EXTRACTED DATA Start Marker

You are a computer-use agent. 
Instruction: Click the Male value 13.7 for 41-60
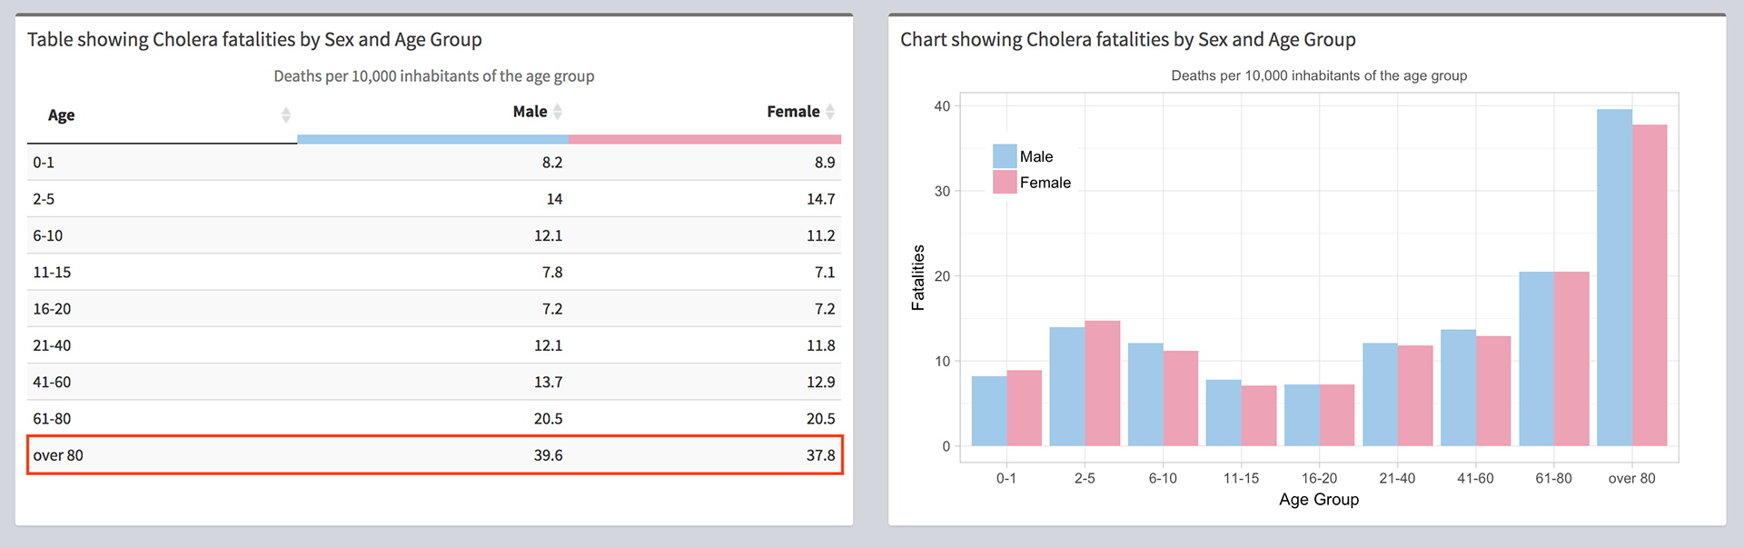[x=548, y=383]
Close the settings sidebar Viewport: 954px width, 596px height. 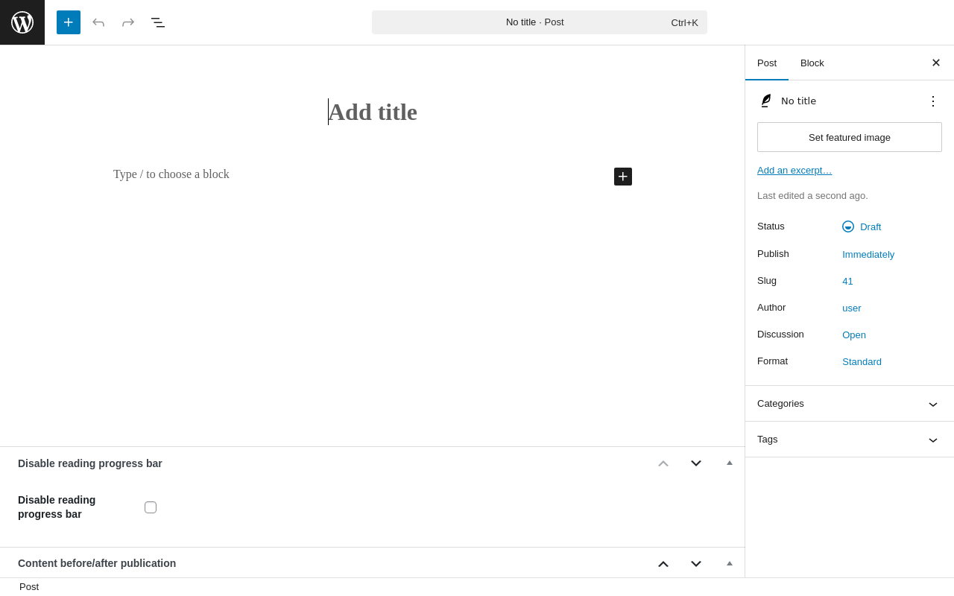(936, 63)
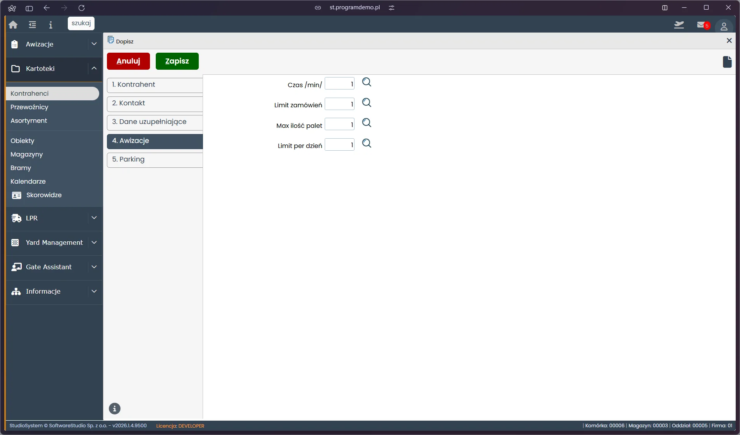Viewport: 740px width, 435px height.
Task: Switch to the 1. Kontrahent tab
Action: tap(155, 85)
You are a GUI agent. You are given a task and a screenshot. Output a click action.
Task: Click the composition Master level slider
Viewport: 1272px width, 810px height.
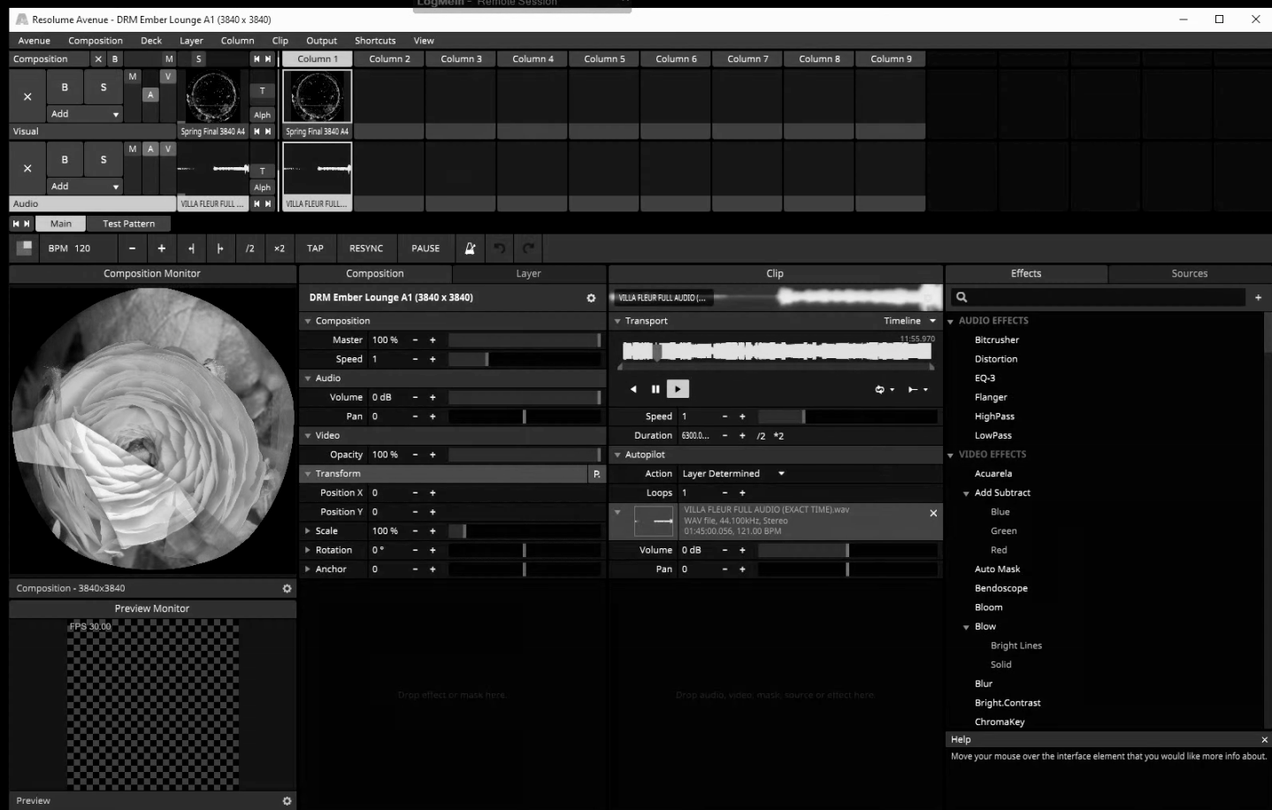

EXTRACTED DATA End Marker
EXTRACTED DATA Start Marker

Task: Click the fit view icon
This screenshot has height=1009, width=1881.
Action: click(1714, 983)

EXTRACTED DATA End Marker
EXTRACTED DATA Start Marker

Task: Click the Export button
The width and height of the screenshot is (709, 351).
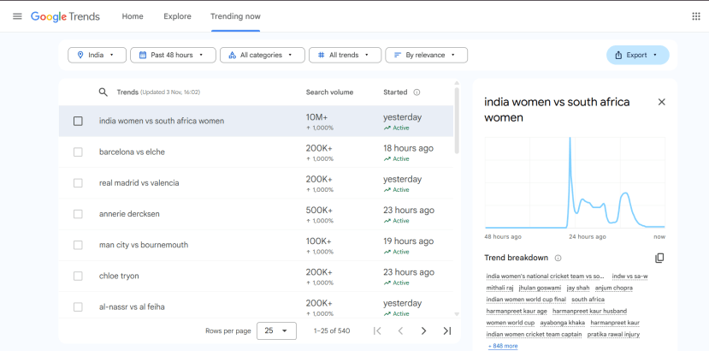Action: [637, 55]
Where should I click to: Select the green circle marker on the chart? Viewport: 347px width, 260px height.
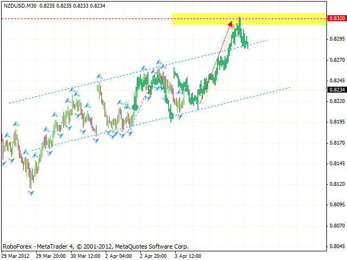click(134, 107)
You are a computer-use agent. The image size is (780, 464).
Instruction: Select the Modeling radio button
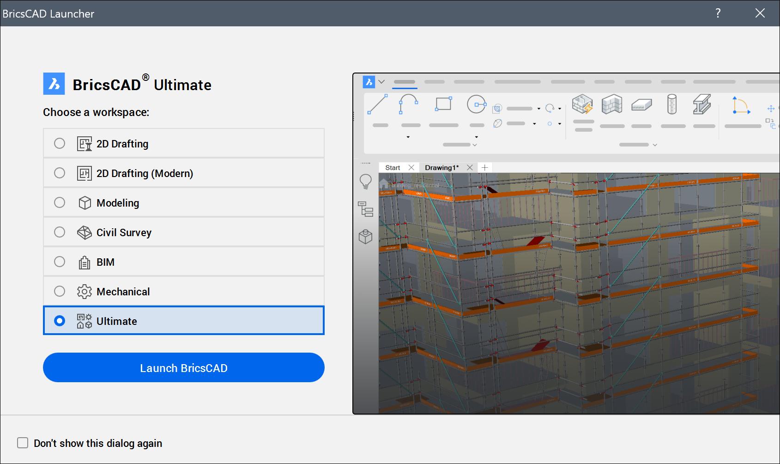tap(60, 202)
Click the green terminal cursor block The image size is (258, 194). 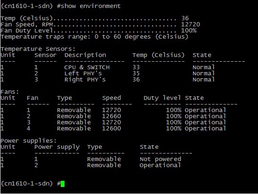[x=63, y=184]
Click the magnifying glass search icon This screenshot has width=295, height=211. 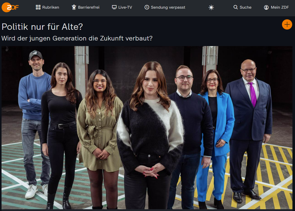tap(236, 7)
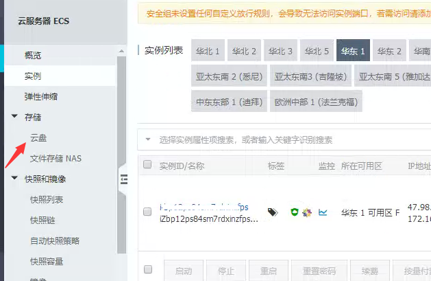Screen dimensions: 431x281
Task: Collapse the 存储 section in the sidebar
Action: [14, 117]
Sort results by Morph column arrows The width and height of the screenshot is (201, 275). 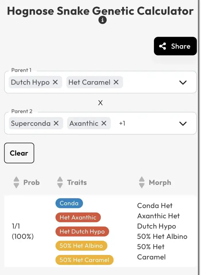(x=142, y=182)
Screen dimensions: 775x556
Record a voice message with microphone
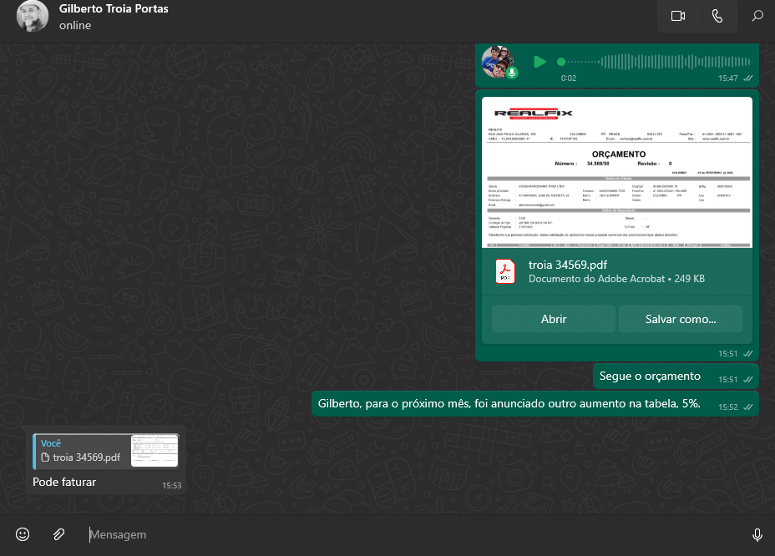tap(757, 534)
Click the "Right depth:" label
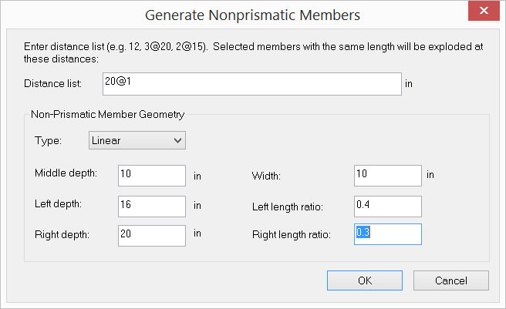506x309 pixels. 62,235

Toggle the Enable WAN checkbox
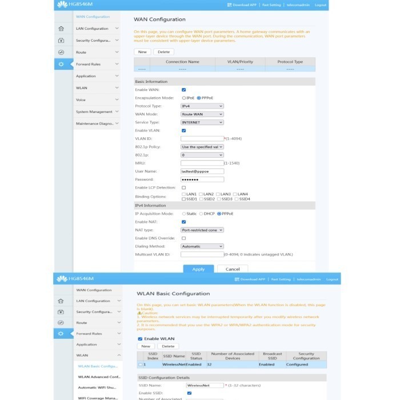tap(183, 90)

EXTRACTED DATA End Marker

_WORK ORDER:_
Copy every line of the entries in which "computer" can be found.

_SOLVED EXERCISE:_
You are a computer-use agent. 
You are a computer-use agent. The image size is (780, 464).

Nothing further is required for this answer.